“你一直都跟着我?”陆湛看着小姑娘问道。
柳晗点了点头。
“所以你都知道了?”
柳晗道:“韦梁说的不一定就是事实,万一他是走投无路,故意攀扯,就是想借着世子你的孝心来为自己开脱呢。”
陆湛却笑了笑,“不,他说的都是真的。”
柳晗一呆,小脸上满是不可置信。
“就这么难以相信么?”看着小姑娘的反应,陆湛心头的烦闷一扫而空,不由好笑的问了句。
“怎么会呢?”陆湛的性子如此,他的父亲怎么会是个坏人呢?柳晗摇摇头,“万一有误会呢。”
陆湛忍不住摸了摸柳晗的发顶,不甚在意地笑了笑道,“韦梁自己把证据交到了我的手上,即便是真的,自有朝律证道,如果是假的,自然也不会冤枉了谁去。”
柳晗却道,“可那是你的父王啊,我担心……”
“你担心什么?嗯?”
柳晗移开目光,“你如果亲手查办了你的父王,只怕旁人指责你的。”
哪怕穆王真的罪有应得,可是陆湛是他的儿子,普天之下哪有当儿子的带人去抓了自己老子的?
“所以你是担心我得了不孝的骂名”陆湛看着山林里的树影重重,“孝不是愚孝,我既知他入了歧途,不管不问便是助纣为虐,此为愚孝。
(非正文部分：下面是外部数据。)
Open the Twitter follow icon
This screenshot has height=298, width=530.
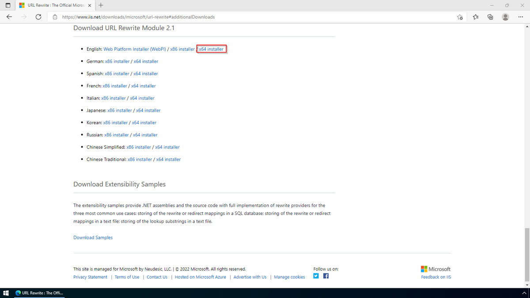tap(316, 275)

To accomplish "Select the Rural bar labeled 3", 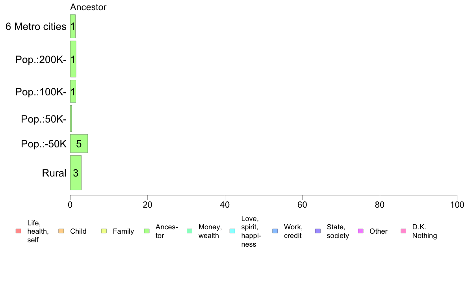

况且,这些事情我并非无所察觉,皎皎,我告诉过你,我此番出京奉的是陛下的谕旨。”
穆王这些年的作为,乾元帝哪里就能够无知无觉。
穆王在泗水县暗地里豢养兵马,甚至为了掩饰连杀几任县令,这些早就引起了乾元帝的警觉,所以才会有柳昀以贬谪之名行暗访之实。在他回京上禀了泗水县发生的一切以后,乾元帝便曾试探着问过他,“知远,你对泗水县的怪事如何看?”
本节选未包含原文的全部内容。